• What the task requires: Give back exactly the line containing "Viewport: 873px width, 491px" and all that follow it in the data below, with the pictures left out.

• Records for the exercise:
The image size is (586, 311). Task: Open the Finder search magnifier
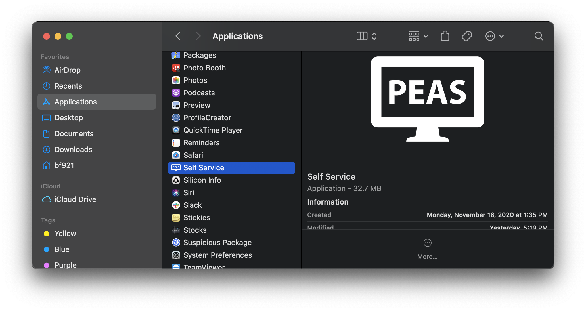539,36
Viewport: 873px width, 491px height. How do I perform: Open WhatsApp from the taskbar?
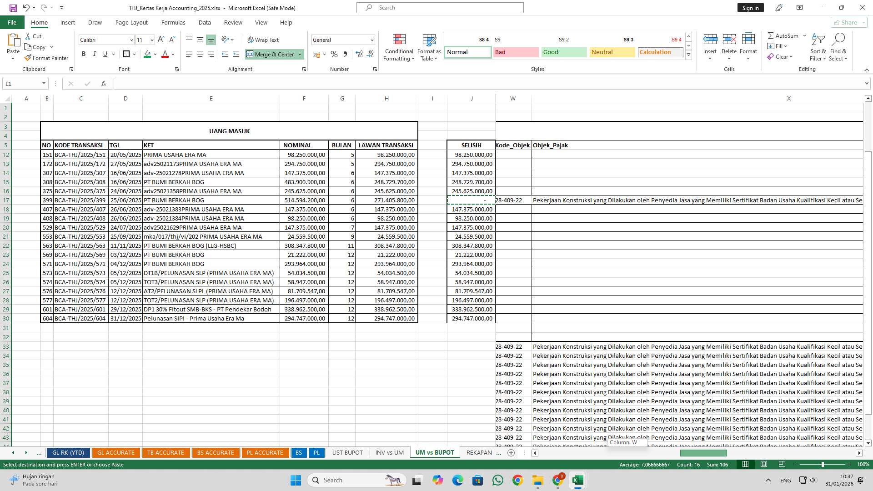click(x=497, y=480)
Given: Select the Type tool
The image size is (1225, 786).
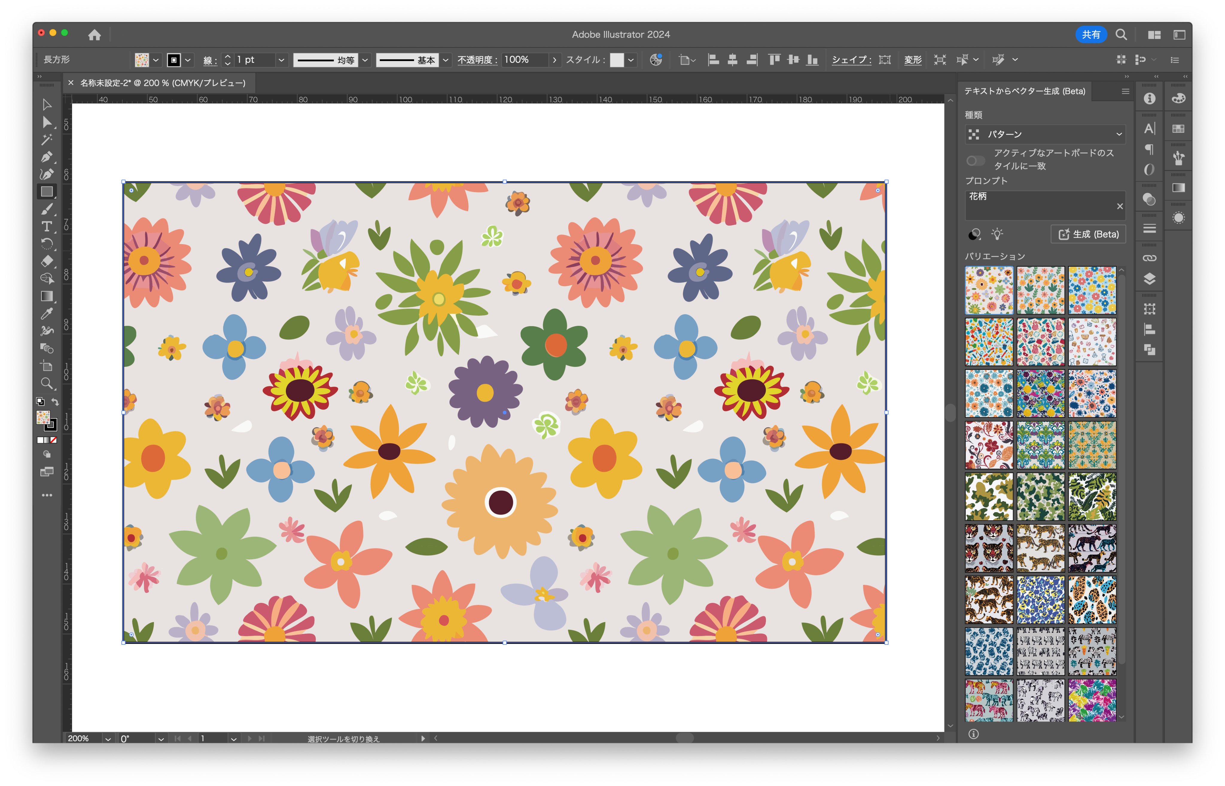Looking at the screenshot, I should click(x=46, y=226).
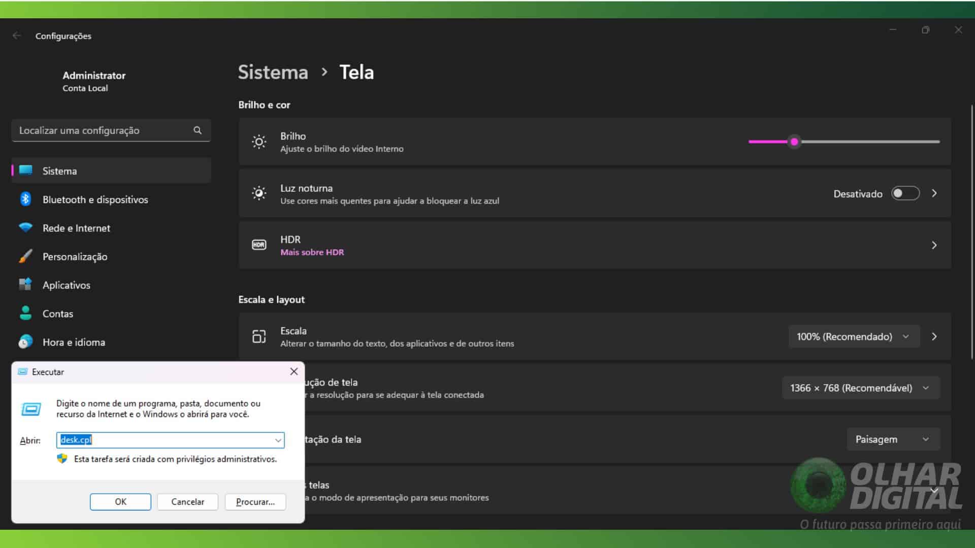975x548 pixels.
Task: Click the Bluetooth e dispositivos icon
Action: (25, 199)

• Task result:
Viewport: 873px width, 491px height. How do I perform: Open WhatsApp from the taskbar?
click(x=497, y=480)
Given: Select the Type tool
The image size is (1225, 786).
Looking at the screenshot, I should click(x=46, y=226).
975x548 pixels.
Task: Click the Bluetooth e dispositivos icon
Action: (25, 199)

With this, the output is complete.